ABOUT THIS EXERCISE:
Word for word, restate the entries below from their first line through the line that contains "Gretsch G6120TGQM-56 LIMITED".

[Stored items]
######

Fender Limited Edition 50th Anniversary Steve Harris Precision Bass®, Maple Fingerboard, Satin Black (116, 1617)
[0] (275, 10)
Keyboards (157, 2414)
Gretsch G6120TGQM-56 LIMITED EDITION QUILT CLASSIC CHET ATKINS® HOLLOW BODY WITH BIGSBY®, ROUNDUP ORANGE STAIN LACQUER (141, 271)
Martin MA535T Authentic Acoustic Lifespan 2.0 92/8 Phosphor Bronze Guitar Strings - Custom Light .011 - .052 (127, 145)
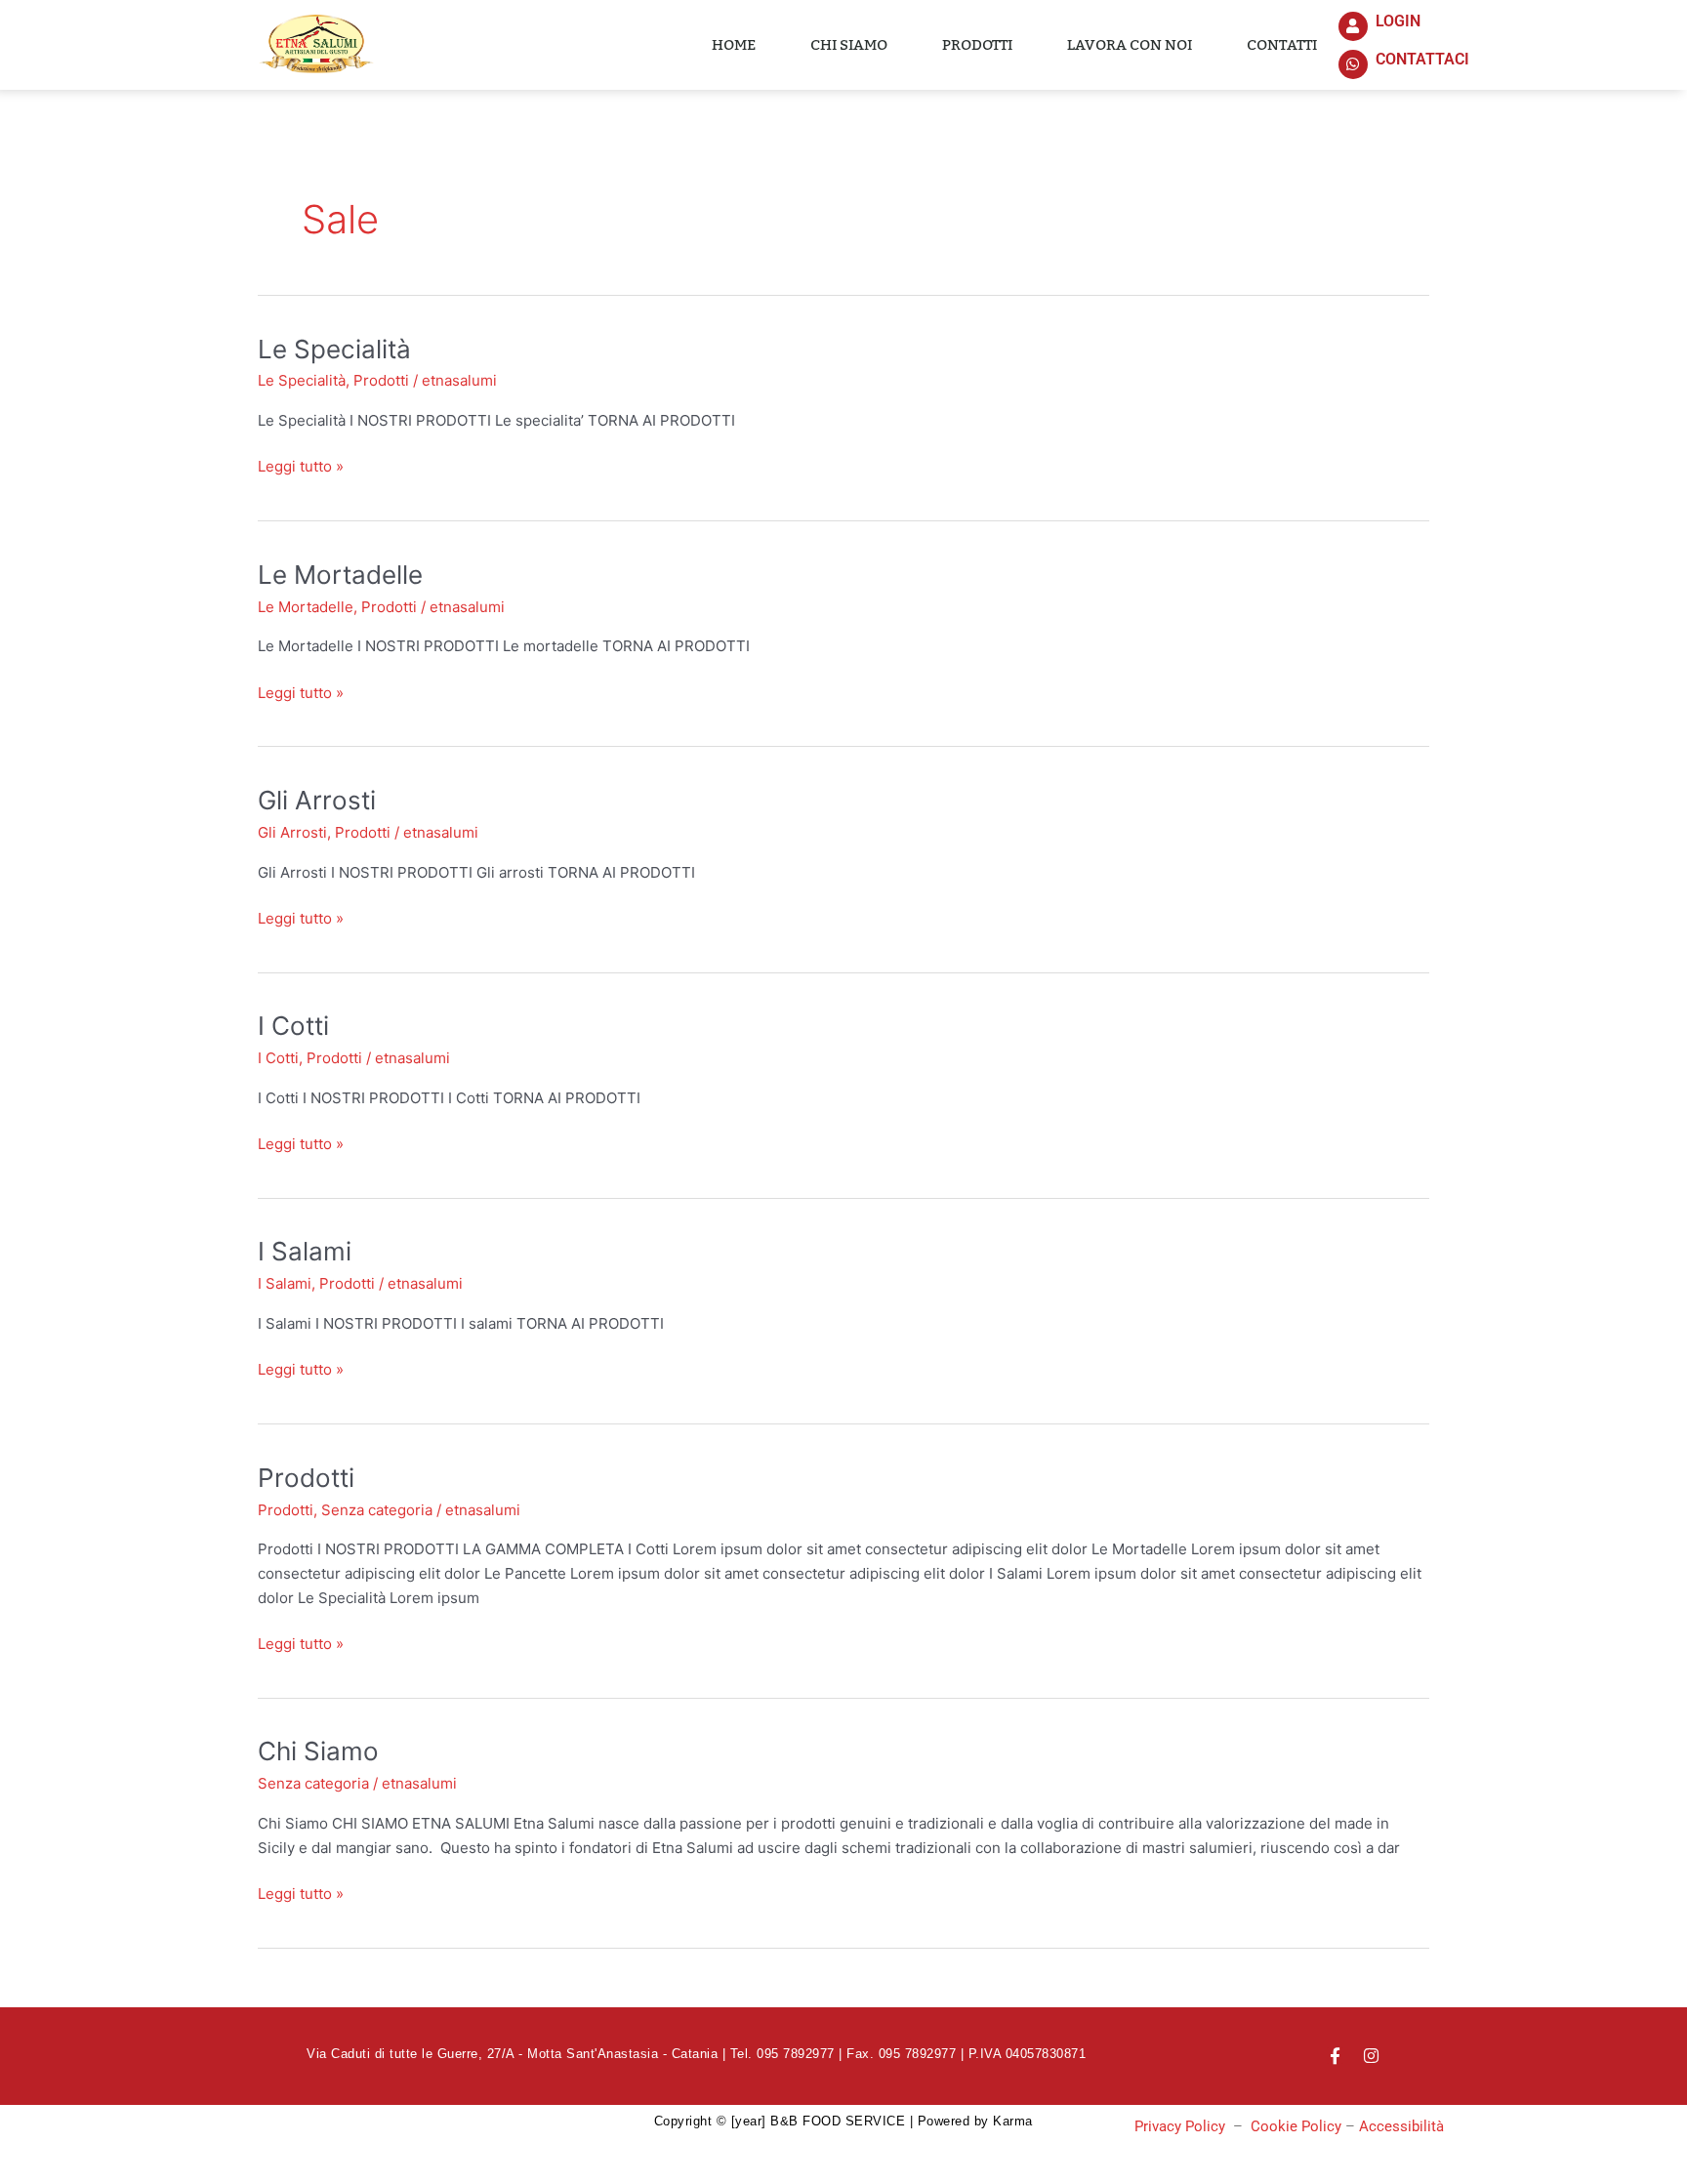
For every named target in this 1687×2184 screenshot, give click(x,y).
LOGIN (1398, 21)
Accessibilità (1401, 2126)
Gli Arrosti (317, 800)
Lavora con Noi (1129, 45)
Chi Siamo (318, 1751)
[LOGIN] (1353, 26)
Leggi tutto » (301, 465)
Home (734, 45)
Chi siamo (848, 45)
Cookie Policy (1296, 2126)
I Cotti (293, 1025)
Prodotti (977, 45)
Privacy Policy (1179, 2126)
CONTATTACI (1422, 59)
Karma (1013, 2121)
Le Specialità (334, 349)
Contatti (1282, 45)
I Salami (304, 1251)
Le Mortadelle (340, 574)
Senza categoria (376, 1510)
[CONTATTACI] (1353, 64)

######

EXERCISE OUTPUT:
Fender Limited Edition 50th Anniversary Steve Harris Precision Bass®, Maple Fingerboard, Satin Black (116, 1617)
[0] (275, 10)
Keyboards (157, 2414)
Gretsch G6120TGQM-56 LIMITED EDITION QUILT CLASSIC CHET ATKINS® HOLLOW BODY WITH BIGSBY®, ROUNDUP ORANGE STAIN LACQUER (141, 271)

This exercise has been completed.